### Problem
Please restate, word for word, the lines below that begin at the one with "You are a computer-use agent." and end at the one with "Instruction: Select the El Ángel row name". Leave out all other lines.
Material for the task section start
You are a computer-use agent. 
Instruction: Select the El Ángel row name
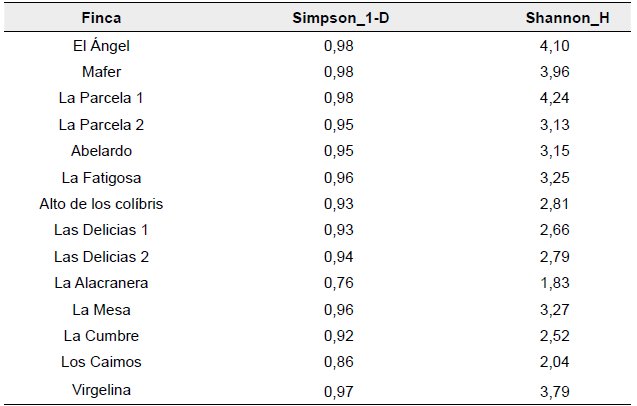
Material for the task section end
Material for the task section start
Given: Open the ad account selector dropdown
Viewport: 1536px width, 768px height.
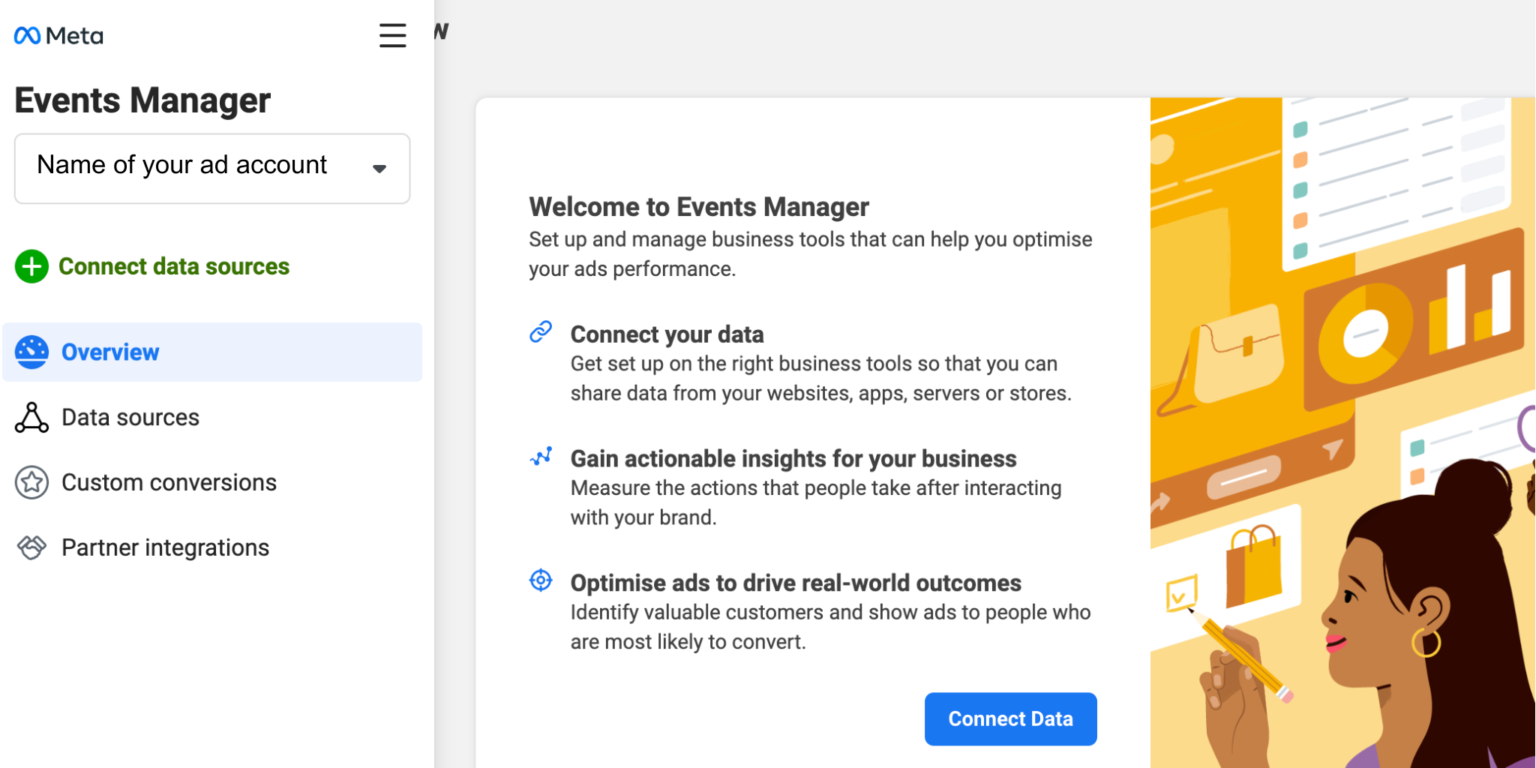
Material for the task section end
Material for the task section start
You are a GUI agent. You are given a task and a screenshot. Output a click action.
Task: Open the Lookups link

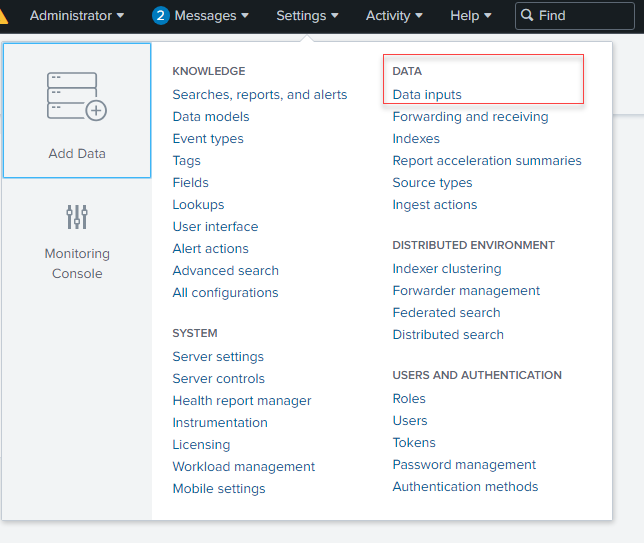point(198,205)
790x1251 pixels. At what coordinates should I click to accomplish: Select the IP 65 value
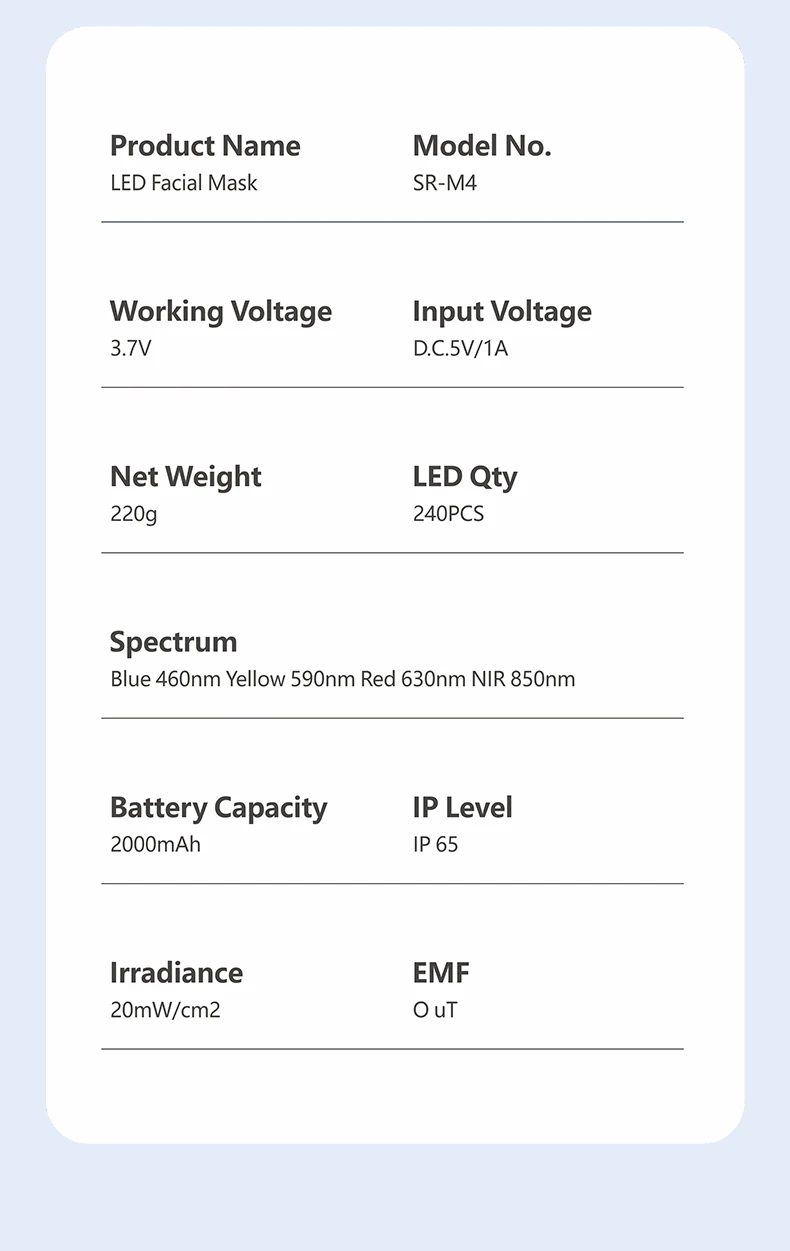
Material for the task section end
### Exercise answer
You are a computer-use agent. 
Instruction: Select the El Ángel row name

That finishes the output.